IRLANDA PEDOFILIA CHIESA – Il primo ministro irlandese Enda Kenny ha lanciato ieri in Parlamento un duro attacco alla Santa Sede, durante una riunione speciale sul rapporto riguardante casi di violenze sessuali su bambini da parte di preti della diocesi di Cloyne, presentato una settimana fa in sede governativa e scaturito da un’ultima inchiesta giornalistica sul tema. Si tratta di uno dei più corposi rapporti degli ultimi anni sui casi di pedofilia nella Chiesa cattolica in Irlanda, riportante gli abusi commessi da 19 sacerdoti e le relative coperture per un periodo che va dal 1996 al 2009.

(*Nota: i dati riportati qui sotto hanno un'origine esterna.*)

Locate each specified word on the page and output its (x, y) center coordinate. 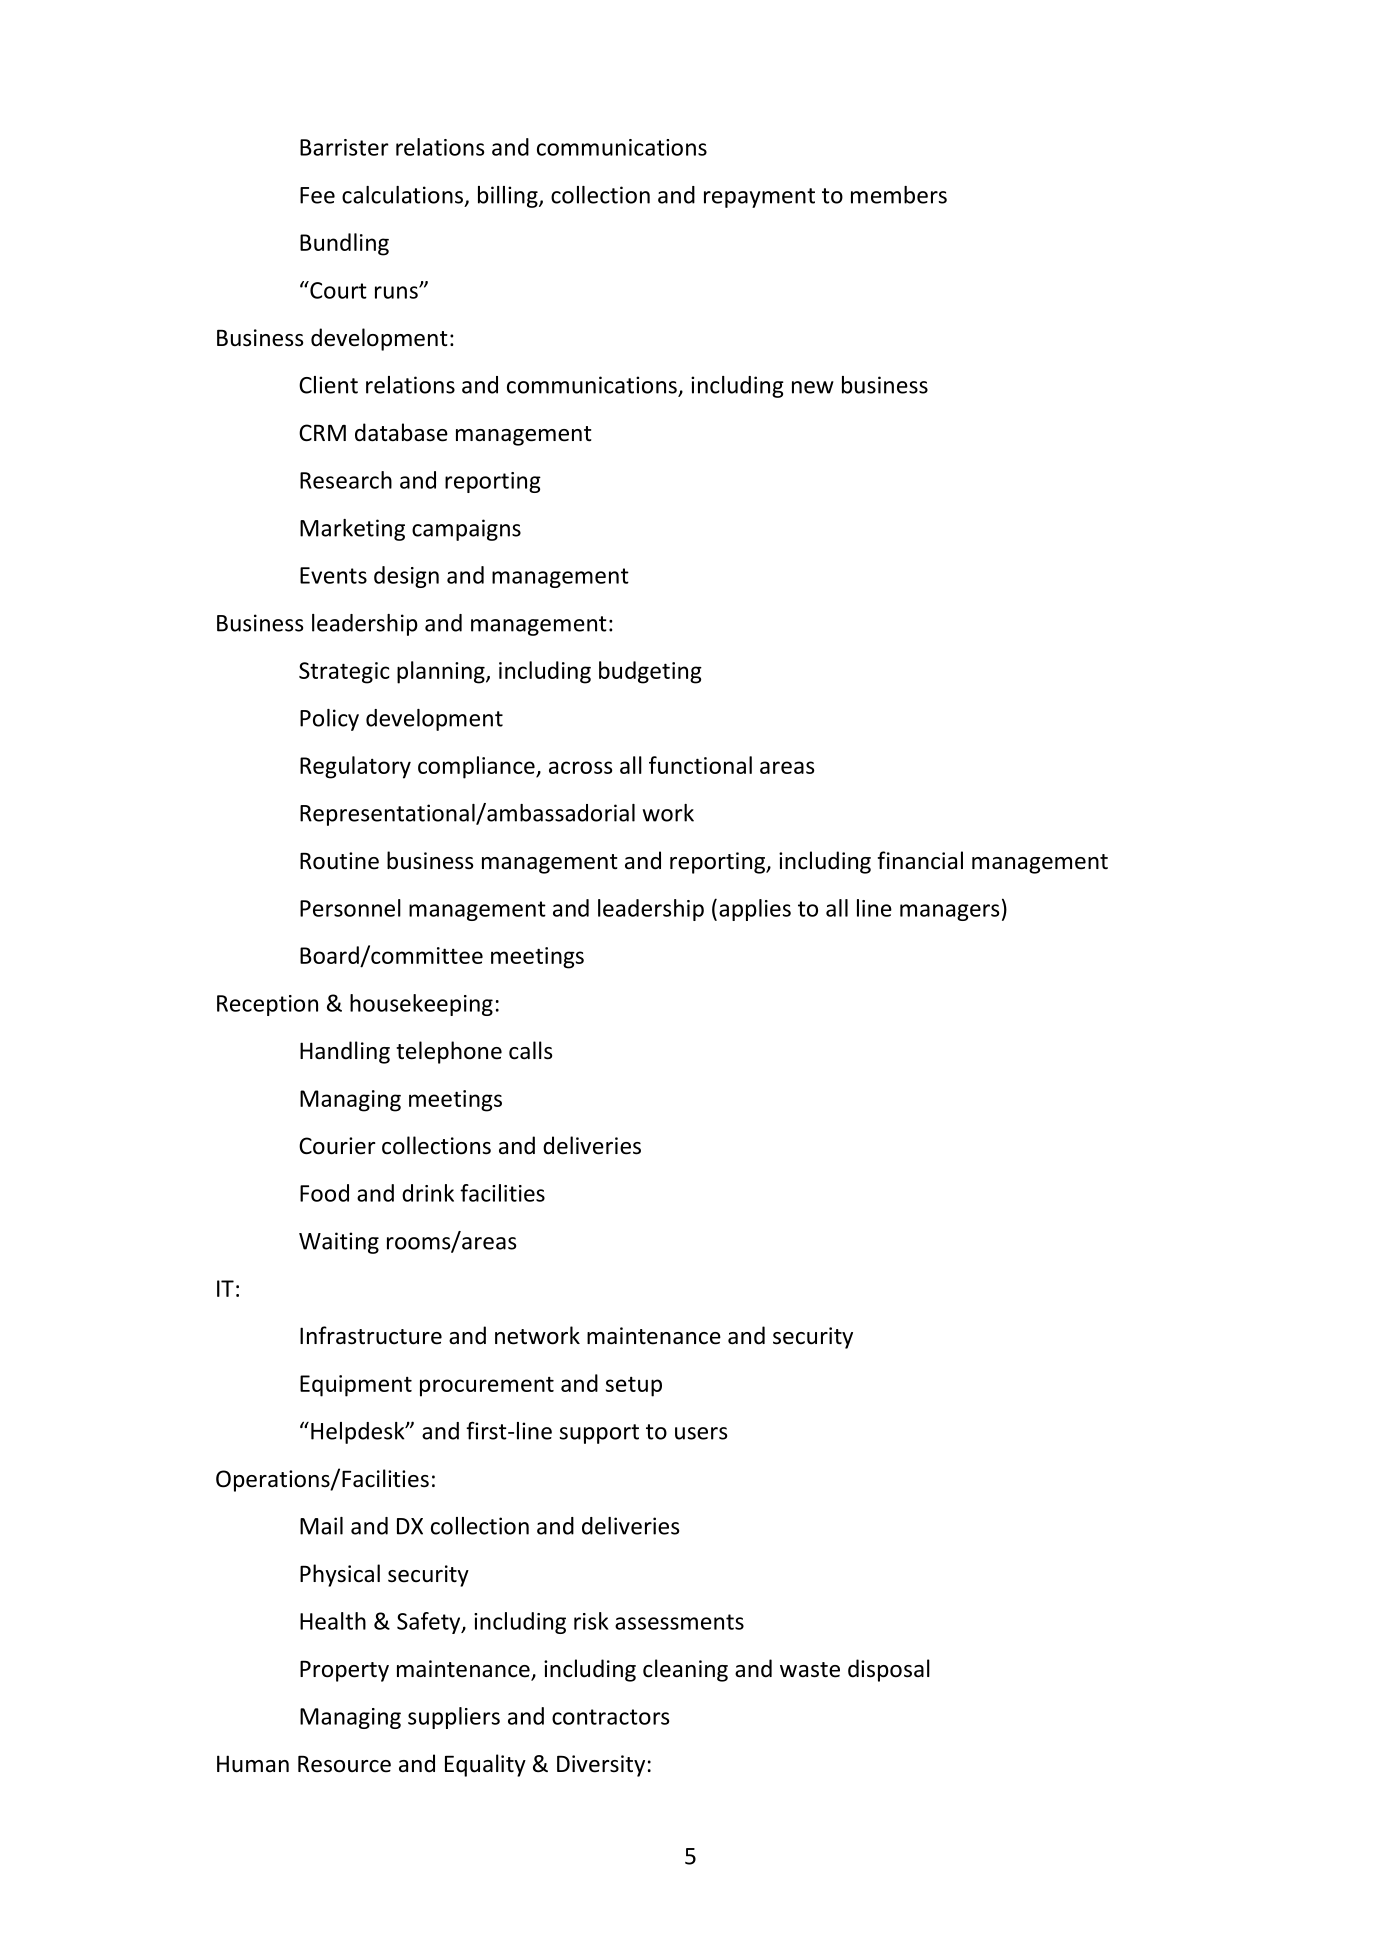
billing (509, 197)
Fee (317, 195)
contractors (611, 1717)
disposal (889, 1670)
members (899, 195)
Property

Kenny ha puntato il dito contro il Vaticano, definendo la gestione dei casi di abusi sessuali guidata da una cultura “distante, elitaria e narcisistica (…) tutto all’opposto del radicalismo, l’umiltà e la compassione su cui è stata fondata la Chiesa” , e criticandolo aspramente per aver minimizzato le molestie e gli stupri a danno dei bambini e dunque per aver ostacolato le inchieste e l’accertamento delle responsabilità dei preti molestatori. La critica viene mossa da Kenny dopo la lettura del rapporto, che mostrerebbe proprio il tentativo del Vaticano di gestire l’inchiesta al solo scopo di mantenere salda la reputazione dell’istituzione ecclesiastica e il potere (spingendo attraverso lettere e documenti i preti irlandesi a non denunciare i casi di pedofilia alla polizia); per questo il premier – dopo aver ammesso che anche il governo avrebbe dovuto fare di più per proteggere i bambini in questi anni – ha affermato che tra Chiesa cattolica e stato irlandese “non sarà più lo stesso”, e che d’ora in avanti le misure per i bambini verranno “prima delle leggi canoniche”.

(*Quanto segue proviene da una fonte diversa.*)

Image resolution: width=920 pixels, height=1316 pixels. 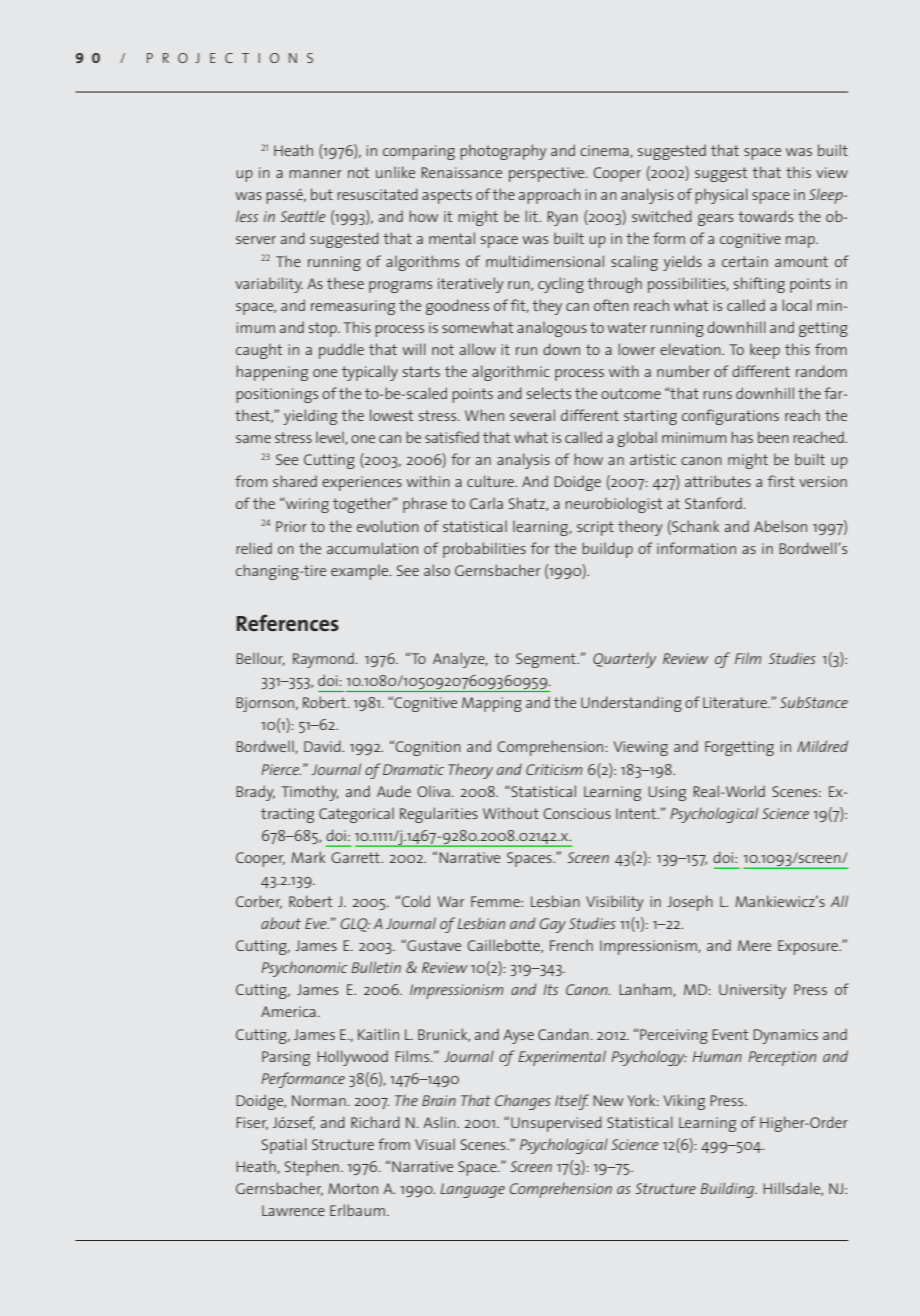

Dalla Santa Sede per il momento nessuna risposta ufficiale. Solo il portavoce vaticano Padre Federico Lombardi ha parlato – in un commento a titolo personale – di “critiche un po’ troppo esagerate”, che non apprezzerebbero “il lungo e faticoso cammino di ricerca della verità, di penitenza e purificazione, di guarigione e rinnovamento della Chiesa in Irlanda”, al quale partecipa anche il Vaticano con impegno e solidarietà.